Diversamente dall’IA, l’intelligenza umana è curiosa, capace di gratuità ed è anche un’intelligenza emotiva.
Grazie alla capacità di astrazione che la contraddistingue non avremo mai uguaglianza fra intelligenza umana e IA. Non a caso la macchina senza conducente guidata dall’IA si ferma non soltanto allo STOP, ma anche se scriviamo STOP su un cartello qualunque. In realtà durante il corso del convegno si è più volte sottolineato che, per quanto si cerchi di definirla e di ridurla, l’intelligenza umana in quanto tale resta un mistero.

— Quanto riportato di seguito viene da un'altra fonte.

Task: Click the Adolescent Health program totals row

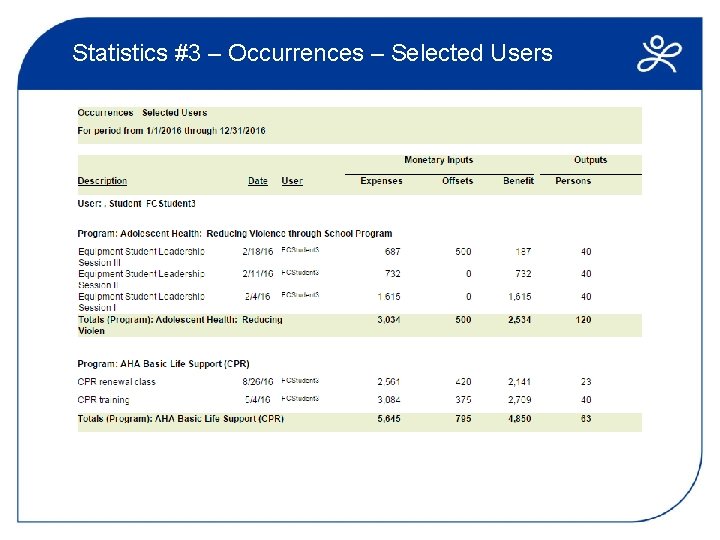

Per quanto riguarda le applicazioni dell’IA si è osservato che ChatGPT migliora certo la scrittura, ma non la competenza di scrittura. In generale, sul piano didattico si potrebbe distinguere utilmente fra competenza e competenza assistita. ChatGPT, infatti, può migliorare la nostra traduzione, ma non ci fornisce i criteri per controllarla. Così pure il maestro non ti fa il tema come l’IA, ma ti educa a imparare a come farlo. Il rischio altrimenti è quello dell’abbassamento (downgrade) dell’umano, non quello dell’innalzamento (upgrade) dell’intelligenza artificiale. Nella didattica occorre accendere la domanda, sollevare i problemi e non meramente informare. E questo può farlo solo l’uomo.
Anche nelle discipline mediche, nonostante l’indubbia utilità dell’IA nella diagnosi delle malattie, il rischio è quello di trasformare l’uomo in un essere minorato, non riuscendo a valutare il malato nella sua unicità, nella sua personalissima storia che permette di spiegare molto dei suoi sintomi.
In conclusione, oggi è in questione l’immagine umanistica dell’uomo come essere incarnato e in relazione con altri. Solo nel rapporto con una comunità “in carne e ossa” come orizzonte ermeneutico – e l’università, come dice il suo nome (universitas docentium et discentium) dovrebbe cercare di essere proprio questo – si può tener conto di tutti i fattori necessari per affrontare adeguatamente questa sfida centrale e affascinante della contemporaneità. L’IA ci richiama ad essere sempre più noi stessi, più umani e responsabili, a non rinunciare al nostro peculiare ruolo.